Filme do Dia: Como Era Gostoso o Meu Francês (1971), Nelson Pereira dos Santos
Como
Era Gostoso o Meu Francês (Brasil, 1971). Direção e Rot. Original: Nélson Pereira dos Santos. Fotografia: Dib Lutfi. Música: Guilherme Magalhães Vaz
& José Rodrix. Montagem: Carlos Alberto Camuyrano. Cenografia: Régis
Monteiro. Figurinos: Mara e Maria Chaves. Com: Arduíno Colassanti, Ana Maria
Magalhães, Manfredo Colassanti, Eduardo Imbassahy Filho, Gabriel Archanjo, José
Kleber, Ana Maria Miranda, Luiz Carlos Lacerda.

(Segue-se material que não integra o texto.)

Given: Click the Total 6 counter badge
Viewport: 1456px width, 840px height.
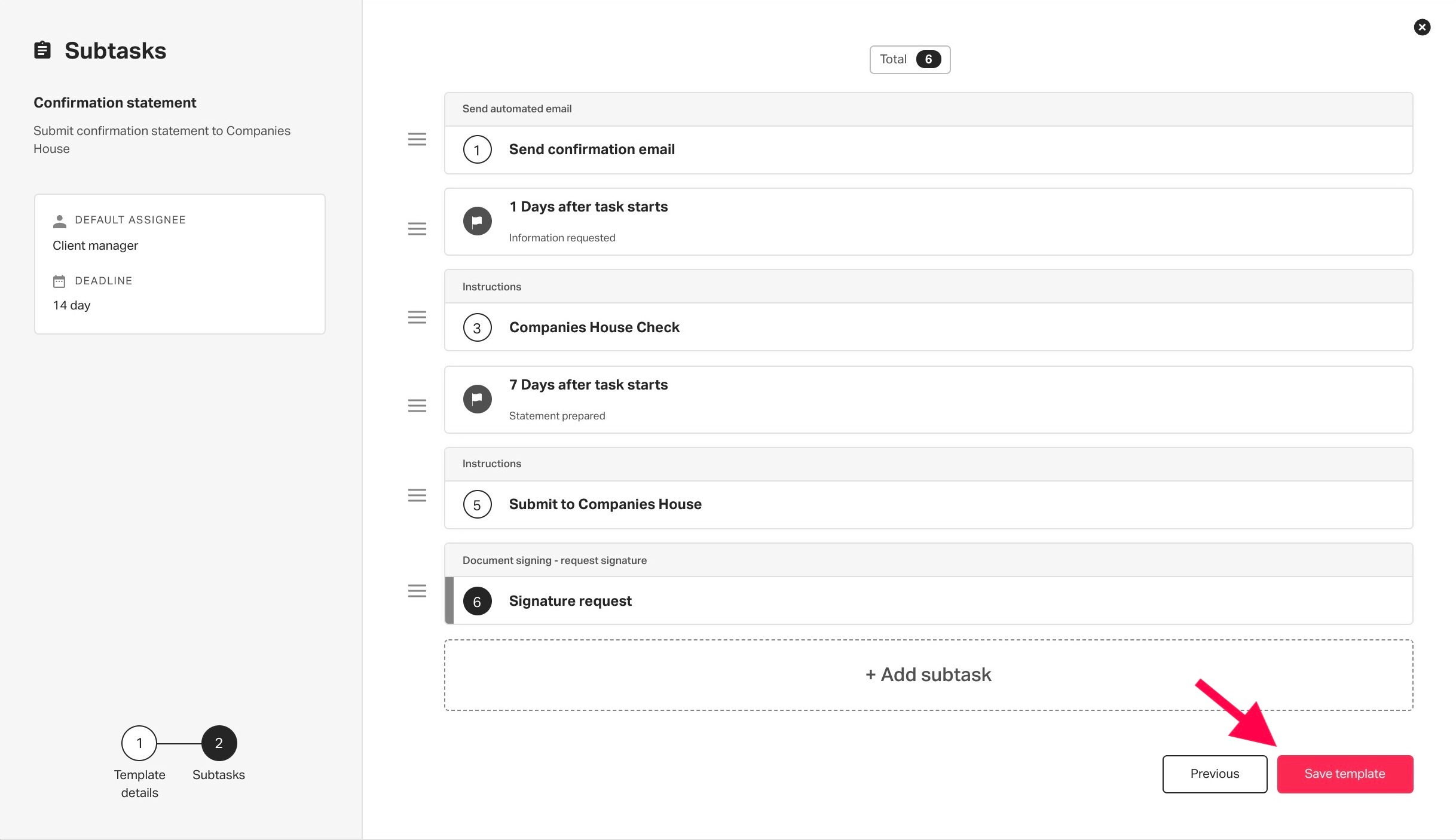Looking at the screenshot, I should pos(910,60).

No Brasil em 1598, francês (Arduíno Colassanti) se torna
prisioneiro dos Tamoios. Tenta se passar por português, mas acaba
definitivamente sendo considerado como francês quando um outra francês,
mercador (Manfredo Colassanti), assim o reconhece. Uma das índias, Seboipepe
(Magalhães) se interessa por ele e passa a ser sua amante. Quando é ameaçado de
morte pelo chefe Cunhabebe (Filho), consegue se salvar por haver estocado
pólvora. Porém, mesmo tendo ajudado na vitória do grupo rival é condenado à
morte. Na véspera da cerimônia, Seboipepe lhe relata como deverá agir. No dia
seguinte o ritual se cumpre.
Essa livre adaptação de Hans
Staden meio que às avessas se beneficia tanto das liberdades que o cineasta
teve com relação ao texto original quanto da forma poética e desprendida com
que é narrado, demonstrando uma simpatia subliminar pelos indígenas. Aqui
inexiste a pureza de intenções e a força da Divina Providência como motor para
a exaltação do protagonista pelos nativos. Enquanto na narrativa de Staden se
trata de um equívoco com relação a sua nacionalidade, aqui é o francês que se
pretende fazer passar por português. Do mesmo modo o comerciante português
mesmo sabendo que depõe contra a integridade física do protagonista por motivos comerciais, termina sendo assassinado pelo
mesmo. Assim como seu crédito junto ao chefe da tribo se deve menos às
artimanhas da Divina Providência que as perpetradas pelo próprio francês. E,
por fim, ele é morto e não motivo de posse entre os nativos. Produzido ainda bem
próximo do auge do antropofagismo e suas expressões na cinematografia
brasileira, muito de seu sucesso se deve ao distanciamento emocional do que é
narrado, a belíssima trilha musical, um dos elementos mais importantes para sua
organicidade e a boa interpretação do elenco, incluindo Colassanti, bem mais
competente aqui que na sua sofrível estréia como ator em outro filme do
cineasta, El Justicero (1967).
Destaque para a bela seqüência próxima ao final, na qual Seboipepe apresenta ao
protagonista como deve se portar diante do ritual de morte que termina com a
sugestão do último encontro amoroso do casal, apesar da índia afirmar para o
francês que não deixará de comer uma parte de seu corpo. Nessa cena, fica
expressa a dignidade e honra que
representa para a nação indígena o ato de canibalismo, numa dimensão do Outro
completamente ausente obviamente do texto original e, igualmente, da sua versão
cinematográfica homônima dirigida por Luiz Alberto Pereira em 1999, que procura
ser mais fiel ao texto original, portanto sempre partindo do ponto de vista do
protagonista, além de mais preocupada com valores de produção que instigante
ideológica e cinematograficamente como o filme de Nélson Pereira. A narração é
pontuada por frases que expressam o ponto de vista dos europeus sobre os
indígenas que vão desde a demonização à santificação, a partir de textos de
Jean de Léry, Manoel da Nóbrega, Abade Thevet e outros. O prólogo inicial com
narração off possui um tom satírico
na composição das cenas evocativo dos filmes contemporâneos de Pasolini, sendo
seguido por créditos de ilustrações do livro de Staden. Os diálogos em
Tupi-Guarani foram escritos por Humberto Mauro. Condor Filmes/Luiz Carlos
Barreto Prod. Cinematográficas. 84 minutos.